4. Ignoring the pain.
Tissue inflammation generally will heal on its own, but sometimes ignoring it may not be the best option, especially if it’s still present after you have given it some time to heal. Pushing through the pain, thinking the old adage ‘no pain no gain’, could prolong the pain. Tendon, bursae, and ligament irritations should all heal in 2-4 weeks if given the proper environment and time to rest. This means moving the joint(s) in a relatively pain-free range, reducing tissue stress during activities, and strengthening other areas of the joint that are weak.
If a joint hurts, move it through its available motion to maintain the motion but not provoke or progress the pain. Find ways to reduce the work on painful tissues, ie change the direction in which you are reaching if it is causing more pain (like turning your body to reach forward if reaching out to the side is painful)
5. Continuing bad habits you know are bad for you (Smoking)
Smoking is bad for you, you know this, we all know this. The lungs are usually what we think of when it comes to the negative effects of smoking, yet smoking has significant negative effects on our joints too. The nicotine in cigarettes narrows blood vessels, causing difficulty in blood flow and, as a result, restricts the amount of oxygen and critical nutrients that reach the joint cartilage. Our joints need healthy cartilage to maintain joint mobility, joint pressure balance, and health to the weight-bearing structures as we age. Research has also shown that smoking increases bone mass loss (Osteopenia), by interrupting the regular bone regeneration process. Over time, this decrease in bone mass can lead to an increased risk of developing osteoporosis.
Start Today: Quit Smoking NOW! Talk to your doctor about smoking cessation programs and support to make sure you can be successful.
6. Too much, too soon
This may sound confusing from the above information, yet doing too much activity without proper recovery can lead to joint pain. Any new or upgraded activity (think walking all day at an amusement park and then doing it again the next day) causes the muscles and the tendons that attach the muscles to the bones to be tired. This fatigue can lead to added joint stressors. This fatigue may be felt in the moment, or during a delay., Either way, persistent joint pain shouldn’t be ignored. Other symptoms, like tenderness, swelling, and warmth near the joint are signs the joint needs to rest. Allowing time for the tissues to rest and recover will help reduce the chances of fatigue turning into a sprain, leading to prolonged pain and feelings of debility.
Start Today: If a future trip is in your plans that will require new activities or significantly more activity than you are used to, start ‘prepping’ for it now. Increase your daily time of walking and standing to prime the muscles and joints for improved tolerance of the news activity.
7. Eat Pro-Inflammatory foods.
What we eat can affect the levels of C-reactive protein (CRP)—a marker for inflammation—in your blood according to research.
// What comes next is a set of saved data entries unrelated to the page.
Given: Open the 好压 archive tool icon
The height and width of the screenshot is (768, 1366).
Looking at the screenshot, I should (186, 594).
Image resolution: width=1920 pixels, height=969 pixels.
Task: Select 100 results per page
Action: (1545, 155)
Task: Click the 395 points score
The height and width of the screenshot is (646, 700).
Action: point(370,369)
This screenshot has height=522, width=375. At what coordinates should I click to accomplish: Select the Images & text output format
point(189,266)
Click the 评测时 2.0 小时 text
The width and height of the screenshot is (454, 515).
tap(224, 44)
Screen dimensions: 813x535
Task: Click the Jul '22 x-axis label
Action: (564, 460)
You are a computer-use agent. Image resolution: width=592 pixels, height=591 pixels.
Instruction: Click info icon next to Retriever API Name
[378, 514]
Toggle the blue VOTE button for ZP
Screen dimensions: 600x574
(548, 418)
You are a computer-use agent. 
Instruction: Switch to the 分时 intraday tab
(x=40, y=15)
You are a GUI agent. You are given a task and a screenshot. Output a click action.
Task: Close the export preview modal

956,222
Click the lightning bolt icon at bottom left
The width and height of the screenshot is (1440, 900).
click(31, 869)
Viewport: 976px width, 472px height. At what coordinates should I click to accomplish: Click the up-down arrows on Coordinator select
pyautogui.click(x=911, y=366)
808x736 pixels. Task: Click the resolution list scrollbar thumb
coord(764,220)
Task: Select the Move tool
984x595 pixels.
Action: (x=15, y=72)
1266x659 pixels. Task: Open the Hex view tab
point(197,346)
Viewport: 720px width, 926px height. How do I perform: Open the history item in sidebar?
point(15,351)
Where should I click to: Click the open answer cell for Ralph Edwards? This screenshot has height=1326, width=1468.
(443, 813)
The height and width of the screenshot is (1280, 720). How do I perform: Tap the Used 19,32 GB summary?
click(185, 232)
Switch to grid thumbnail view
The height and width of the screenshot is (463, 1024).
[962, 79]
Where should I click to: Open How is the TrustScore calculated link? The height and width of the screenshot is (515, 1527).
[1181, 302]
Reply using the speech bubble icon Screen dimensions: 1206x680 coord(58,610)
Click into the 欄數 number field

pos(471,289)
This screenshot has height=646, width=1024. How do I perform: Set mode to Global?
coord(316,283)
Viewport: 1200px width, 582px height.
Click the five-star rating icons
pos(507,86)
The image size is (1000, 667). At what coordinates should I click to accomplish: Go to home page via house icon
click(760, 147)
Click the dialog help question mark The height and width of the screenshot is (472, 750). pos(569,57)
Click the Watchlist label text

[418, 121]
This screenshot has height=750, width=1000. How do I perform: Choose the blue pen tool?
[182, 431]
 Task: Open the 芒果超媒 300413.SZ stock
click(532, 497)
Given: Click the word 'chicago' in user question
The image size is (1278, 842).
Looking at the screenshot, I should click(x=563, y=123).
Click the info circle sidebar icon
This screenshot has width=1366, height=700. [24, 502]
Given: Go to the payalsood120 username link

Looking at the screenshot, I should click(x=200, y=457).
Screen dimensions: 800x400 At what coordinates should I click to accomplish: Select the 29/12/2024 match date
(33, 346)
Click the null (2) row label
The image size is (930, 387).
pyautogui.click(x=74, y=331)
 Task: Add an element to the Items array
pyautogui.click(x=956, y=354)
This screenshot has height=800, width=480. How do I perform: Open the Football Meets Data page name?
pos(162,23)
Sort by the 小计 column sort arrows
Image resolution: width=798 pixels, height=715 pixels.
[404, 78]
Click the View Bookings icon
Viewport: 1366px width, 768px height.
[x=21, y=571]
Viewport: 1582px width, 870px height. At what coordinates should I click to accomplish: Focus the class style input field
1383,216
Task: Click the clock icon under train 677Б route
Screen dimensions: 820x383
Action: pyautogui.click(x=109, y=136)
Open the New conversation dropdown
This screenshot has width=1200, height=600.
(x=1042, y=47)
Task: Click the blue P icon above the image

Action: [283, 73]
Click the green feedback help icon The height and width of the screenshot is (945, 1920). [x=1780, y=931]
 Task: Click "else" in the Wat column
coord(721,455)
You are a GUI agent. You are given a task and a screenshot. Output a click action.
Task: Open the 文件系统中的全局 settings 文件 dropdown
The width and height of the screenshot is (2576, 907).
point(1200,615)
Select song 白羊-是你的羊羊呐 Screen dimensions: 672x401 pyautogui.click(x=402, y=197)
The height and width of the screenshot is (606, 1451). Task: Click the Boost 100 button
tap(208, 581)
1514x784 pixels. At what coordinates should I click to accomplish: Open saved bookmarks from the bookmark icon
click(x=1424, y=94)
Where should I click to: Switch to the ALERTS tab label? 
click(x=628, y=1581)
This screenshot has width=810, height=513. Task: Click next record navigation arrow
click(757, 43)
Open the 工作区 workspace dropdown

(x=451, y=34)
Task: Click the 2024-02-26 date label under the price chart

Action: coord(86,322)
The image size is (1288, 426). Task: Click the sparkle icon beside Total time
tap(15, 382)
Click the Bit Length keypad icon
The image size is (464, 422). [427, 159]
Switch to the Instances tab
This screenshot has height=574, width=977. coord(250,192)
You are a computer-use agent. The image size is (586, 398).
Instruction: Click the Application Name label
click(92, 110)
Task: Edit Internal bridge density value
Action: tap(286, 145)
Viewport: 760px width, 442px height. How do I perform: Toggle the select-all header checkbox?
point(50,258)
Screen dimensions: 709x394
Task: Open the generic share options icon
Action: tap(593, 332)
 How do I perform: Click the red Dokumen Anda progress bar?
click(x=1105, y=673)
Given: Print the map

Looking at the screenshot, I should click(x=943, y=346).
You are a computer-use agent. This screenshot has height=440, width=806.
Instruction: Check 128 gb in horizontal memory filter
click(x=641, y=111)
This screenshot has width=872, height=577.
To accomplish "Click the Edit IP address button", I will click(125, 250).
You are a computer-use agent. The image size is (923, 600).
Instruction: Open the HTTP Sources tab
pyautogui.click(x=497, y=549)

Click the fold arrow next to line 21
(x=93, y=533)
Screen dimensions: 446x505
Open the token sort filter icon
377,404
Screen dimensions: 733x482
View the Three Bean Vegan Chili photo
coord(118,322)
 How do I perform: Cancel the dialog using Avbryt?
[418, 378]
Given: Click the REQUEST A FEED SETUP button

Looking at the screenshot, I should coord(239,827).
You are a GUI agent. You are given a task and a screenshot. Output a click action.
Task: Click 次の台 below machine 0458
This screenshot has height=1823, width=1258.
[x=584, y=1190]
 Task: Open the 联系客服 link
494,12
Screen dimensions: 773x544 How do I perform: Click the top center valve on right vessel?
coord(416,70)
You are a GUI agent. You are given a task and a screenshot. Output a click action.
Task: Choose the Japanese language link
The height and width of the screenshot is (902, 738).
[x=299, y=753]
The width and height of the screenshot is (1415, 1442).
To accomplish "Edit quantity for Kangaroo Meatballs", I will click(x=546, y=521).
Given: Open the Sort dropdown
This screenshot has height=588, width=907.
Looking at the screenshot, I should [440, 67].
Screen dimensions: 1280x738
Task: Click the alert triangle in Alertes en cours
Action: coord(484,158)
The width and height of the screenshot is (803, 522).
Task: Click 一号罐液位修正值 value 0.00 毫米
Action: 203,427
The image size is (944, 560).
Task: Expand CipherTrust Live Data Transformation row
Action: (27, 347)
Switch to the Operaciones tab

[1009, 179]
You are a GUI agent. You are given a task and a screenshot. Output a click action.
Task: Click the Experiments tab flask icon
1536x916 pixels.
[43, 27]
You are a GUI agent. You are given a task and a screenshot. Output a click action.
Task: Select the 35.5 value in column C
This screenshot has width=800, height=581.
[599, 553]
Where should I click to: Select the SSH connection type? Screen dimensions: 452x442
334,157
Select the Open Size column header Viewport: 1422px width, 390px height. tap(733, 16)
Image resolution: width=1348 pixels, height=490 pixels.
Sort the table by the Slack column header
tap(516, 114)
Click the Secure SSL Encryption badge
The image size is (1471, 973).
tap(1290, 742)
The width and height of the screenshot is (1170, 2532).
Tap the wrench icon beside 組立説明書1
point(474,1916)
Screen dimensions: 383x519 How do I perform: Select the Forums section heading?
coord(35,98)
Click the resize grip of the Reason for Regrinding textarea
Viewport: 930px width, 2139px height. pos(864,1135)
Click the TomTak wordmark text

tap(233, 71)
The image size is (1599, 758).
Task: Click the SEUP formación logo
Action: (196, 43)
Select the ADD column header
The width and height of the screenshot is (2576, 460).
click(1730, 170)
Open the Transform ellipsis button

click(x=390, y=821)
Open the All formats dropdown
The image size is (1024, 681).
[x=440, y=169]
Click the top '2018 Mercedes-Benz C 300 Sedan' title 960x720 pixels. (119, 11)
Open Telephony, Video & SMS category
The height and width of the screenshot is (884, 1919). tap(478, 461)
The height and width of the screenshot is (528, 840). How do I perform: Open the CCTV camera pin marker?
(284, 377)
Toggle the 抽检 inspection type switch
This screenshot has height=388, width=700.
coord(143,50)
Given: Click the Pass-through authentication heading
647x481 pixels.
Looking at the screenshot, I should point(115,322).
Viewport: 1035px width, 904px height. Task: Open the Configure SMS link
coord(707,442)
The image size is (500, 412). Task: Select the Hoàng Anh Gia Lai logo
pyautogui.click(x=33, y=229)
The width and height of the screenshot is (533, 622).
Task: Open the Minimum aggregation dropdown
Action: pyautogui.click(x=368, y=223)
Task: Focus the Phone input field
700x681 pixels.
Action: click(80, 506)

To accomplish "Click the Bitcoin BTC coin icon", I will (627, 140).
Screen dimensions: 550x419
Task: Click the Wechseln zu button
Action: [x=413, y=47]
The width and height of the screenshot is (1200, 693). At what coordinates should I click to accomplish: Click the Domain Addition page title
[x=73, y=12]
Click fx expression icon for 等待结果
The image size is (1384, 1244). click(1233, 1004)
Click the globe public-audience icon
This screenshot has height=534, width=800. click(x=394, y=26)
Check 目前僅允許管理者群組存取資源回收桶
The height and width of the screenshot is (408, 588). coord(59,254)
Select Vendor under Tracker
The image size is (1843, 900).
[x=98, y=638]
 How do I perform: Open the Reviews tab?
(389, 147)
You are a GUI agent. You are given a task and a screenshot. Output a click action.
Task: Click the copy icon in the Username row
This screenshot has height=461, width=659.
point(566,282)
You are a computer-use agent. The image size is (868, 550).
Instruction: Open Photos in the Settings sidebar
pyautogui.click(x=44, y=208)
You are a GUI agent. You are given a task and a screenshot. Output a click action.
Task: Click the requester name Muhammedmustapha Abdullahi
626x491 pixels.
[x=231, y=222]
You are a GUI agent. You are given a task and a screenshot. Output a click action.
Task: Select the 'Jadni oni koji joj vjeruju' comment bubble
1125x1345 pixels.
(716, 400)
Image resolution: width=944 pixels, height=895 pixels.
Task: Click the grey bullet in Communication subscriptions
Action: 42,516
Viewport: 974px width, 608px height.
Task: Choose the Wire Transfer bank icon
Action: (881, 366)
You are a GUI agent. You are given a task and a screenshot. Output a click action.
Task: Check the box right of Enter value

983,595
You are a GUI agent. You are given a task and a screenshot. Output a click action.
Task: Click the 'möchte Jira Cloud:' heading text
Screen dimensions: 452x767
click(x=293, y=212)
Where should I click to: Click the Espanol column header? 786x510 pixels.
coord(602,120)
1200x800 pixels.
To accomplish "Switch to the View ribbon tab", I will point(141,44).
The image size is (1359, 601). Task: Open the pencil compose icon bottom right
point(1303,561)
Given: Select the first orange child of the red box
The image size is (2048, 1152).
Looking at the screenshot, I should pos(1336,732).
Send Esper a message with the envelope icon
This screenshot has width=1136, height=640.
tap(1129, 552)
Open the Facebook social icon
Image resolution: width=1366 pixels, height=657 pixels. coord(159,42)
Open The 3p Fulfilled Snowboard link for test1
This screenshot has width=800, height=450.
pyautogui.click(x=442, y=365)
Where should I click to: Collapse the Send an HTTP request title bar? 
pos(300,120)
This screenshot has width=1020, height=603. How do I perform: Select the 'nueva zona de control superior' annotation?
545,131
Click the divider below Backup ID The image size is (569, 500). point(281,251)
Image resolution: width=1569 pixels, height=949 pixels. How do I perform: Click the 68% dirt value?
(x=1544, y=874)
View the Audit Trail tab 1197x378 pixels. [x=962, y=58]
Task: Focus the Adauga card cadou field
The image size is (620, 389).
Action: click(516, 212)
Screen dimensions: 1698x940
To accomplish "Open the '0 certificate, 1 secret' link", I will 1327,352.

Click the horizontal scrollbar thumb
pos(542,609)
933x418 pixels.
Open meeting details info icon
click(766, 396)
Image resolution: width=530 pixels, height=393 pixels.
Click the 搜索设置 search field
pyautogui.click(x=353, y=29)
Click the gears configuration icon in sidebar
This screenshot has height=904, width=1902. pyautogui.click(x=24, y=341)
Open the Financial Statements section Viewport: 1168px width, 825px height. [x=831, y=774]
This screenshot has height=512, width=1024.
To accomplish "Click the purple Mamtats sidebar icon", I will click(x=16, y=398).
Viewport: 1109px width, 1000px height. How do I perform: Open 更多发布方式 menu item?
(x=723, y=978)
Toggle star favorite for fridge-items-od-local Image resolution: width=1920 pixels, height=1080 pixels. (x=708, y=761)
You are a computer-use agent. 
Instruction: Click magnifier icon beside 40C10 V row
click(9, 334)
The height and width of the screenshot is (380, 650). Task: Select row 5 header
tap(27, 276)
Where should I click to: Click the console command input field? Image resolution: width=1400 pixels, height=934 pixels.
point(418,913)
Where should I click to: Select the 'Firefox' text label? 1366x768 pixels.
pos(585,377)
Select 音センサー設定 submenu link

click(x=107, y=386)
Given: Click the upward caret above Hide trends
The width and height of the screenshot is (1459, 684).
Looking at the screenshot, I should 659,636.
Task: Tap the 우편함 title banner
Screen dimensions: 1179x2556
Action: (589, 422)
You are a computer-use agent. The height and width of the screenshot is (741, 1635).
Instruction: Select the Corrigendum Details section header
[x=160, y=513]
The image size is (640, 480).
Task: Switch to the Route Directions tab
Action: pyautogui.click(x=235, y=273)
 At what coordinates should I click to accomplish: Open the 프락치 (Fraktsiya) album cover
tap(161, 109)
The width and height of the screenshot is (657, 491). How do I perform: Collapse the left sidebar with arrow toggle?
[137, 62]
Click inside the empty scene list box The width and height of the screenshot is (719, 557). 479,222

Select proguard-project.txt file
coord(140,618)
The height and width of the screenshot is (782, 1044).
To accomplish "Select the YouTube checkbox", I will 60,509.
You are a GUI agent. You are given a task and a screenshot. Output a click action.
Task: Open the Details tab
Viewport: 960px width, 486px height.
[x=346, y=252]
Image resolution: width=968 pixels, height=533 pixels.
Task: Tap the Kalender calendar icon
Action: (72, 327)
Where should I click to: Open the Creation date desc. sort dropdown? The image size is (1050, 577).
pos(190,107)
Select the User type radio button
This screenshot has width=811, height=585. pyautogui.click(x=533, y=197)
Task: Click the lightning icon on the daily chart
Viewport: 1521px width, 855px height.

It is thought that some foods, like processed sugars, fried foods, and red meats, help release inflammatory messengers that can raise the risk of chronic inflammation. Eating a diet full of fruits, and vegetables is a great place to start. Food rich in natural antioxidants can also help to reduce inflammation. Cut the processed foods like sugary cereals and drinks, deep-fried food, and pastries, which are all pro-inflammatory offenders.
Start Today: Close the cabinet of processed foods and fill your fridge with a variety of colorful fruits and vegetables. Check this article out for a list of ideas.
*Disclaimer: All information in this article is intended for instruction and informational purposes. The author(s) are not responsible for any harm or injury that may result. This information is used to supplement not replace any advice you were provided from your doctor or another medical health professional. No guarantees of specific results are expressly made or implied with this article.